◆ **Work request**: Set down all the entries again, word for word.

◆ **Extracted data**:
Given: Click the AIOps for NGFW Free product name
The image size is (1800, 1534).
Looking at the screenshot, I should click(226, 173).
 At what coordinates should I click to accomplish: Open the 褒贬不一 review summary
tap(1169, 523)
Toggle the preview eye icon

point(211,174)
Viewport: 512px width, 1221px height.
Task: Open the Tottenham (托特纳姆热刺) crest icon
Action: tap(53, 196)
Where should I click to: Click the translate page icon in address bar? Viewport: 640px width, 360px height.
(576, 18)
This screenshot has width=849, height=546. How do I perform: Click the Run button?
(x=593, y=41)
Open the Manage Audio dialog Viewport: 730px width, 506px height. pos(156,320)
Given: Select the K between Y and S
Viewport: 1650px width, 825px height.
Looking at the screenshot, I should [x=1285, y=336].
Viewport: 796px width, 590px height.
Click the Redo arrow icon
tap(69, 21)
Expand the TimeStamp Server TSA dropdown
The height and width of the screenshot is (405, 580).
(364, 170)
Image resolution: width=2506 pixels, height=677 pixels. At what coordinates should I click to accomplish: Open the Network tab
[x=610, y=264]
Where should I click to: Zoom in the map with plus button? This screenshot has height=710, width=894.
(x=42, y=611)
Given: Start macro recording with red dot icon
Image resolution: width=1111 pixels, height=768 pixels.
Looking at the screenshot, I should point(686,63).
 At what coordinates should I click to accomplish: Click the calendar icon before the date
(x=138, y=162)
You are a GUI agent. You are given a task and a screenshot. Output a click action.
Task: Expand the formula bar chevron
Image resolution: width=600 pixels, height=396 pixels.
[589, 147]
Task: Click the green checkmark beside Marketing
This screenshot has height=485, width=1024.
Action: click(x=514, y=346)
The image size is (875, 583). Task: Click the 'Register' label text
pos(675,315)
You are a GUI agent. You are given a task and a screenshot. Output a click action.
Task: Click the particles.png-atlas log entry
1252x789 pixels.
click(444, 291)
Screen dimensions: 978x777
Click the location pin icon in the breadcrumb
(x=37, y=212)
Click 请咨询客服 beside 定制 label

◆ **Exercise response**:
Given: Click the AIOps for NGFW Free product name
The image size is (1800, 1534).
Looking at the screenshot, I should click(226, 173).
 At what coordinates should I click to accomplish: Open the 褒贬不一 review summary
tap(1169, 523)
Toggle the preview eye icon

point(211,174)
Viewport: 512px width, 1221px height.
Task: Open the Tottenham (托特纳姆热刺) crest icon
Action: tap(53, 196)
Where should I click to: Click the translate page icon in address bar? Viewport: 640px width, 360px height.
(576, 18)
This screenshot has width=849, height=546. How do I perform: Click the Run button?
(x=593, y=41)
Open the Manage Audio dialog Viewport: 730px width, 506px height. pos(156,320)
Given: Select the K between Y and S
Viewport: 1650px width, 825px height.
Looking at the screenshot, I should [x=1285, y=336].
Viewport: 796px width, 590px height.
Click the Redo arrow icon
tap(69, 21)
Expand the TimeStamp Server TSA dropdown
The height and width of the screenshot is (405, 580).
(364, 170)
Image resolution: width=2506 pixels, height=677 pixels. At what coordinates should I click to accomplish: Open the Network tab
[x=610, y=264]
Where should I click to: Zoom in the map with plus button? This screenshot has height=710, width=894.
(x=42, y=611)
Given: Start macro recording with red dot icon
Image resolution: width=1111 pixels, height=768 pixels.
Looking at the screenshot, I should point(686,63).
 At what coordinates should I click to accomplish: Click the calendar icon before the date
(x=138, y=162)
You are a GUI agent. You are given a task and a screenshot. Output a click action.
Task: Expand the formula bar chevron
Image resolution: width=600 pixels, height=396 pixels.
[589, 147]
Task: Click the green checkmark beside Marketing
This screenshot has height=485, width=1024.
Action: click(x=514, y=346)
The image size is (875, 583). Task: Click the 'Register' label text
pos(675,315)
You are a GUI agent. You are given a task and a screenshot. Output a click action.
Task: Click the particles.png-atlas log entry
1252x789 pixels.
click(444, 291)
Screen dimensions: 978x777
Click the location pin icon in the breadcrumb
(x=37, y=212)
Click 请咨询客服 beside 定制 label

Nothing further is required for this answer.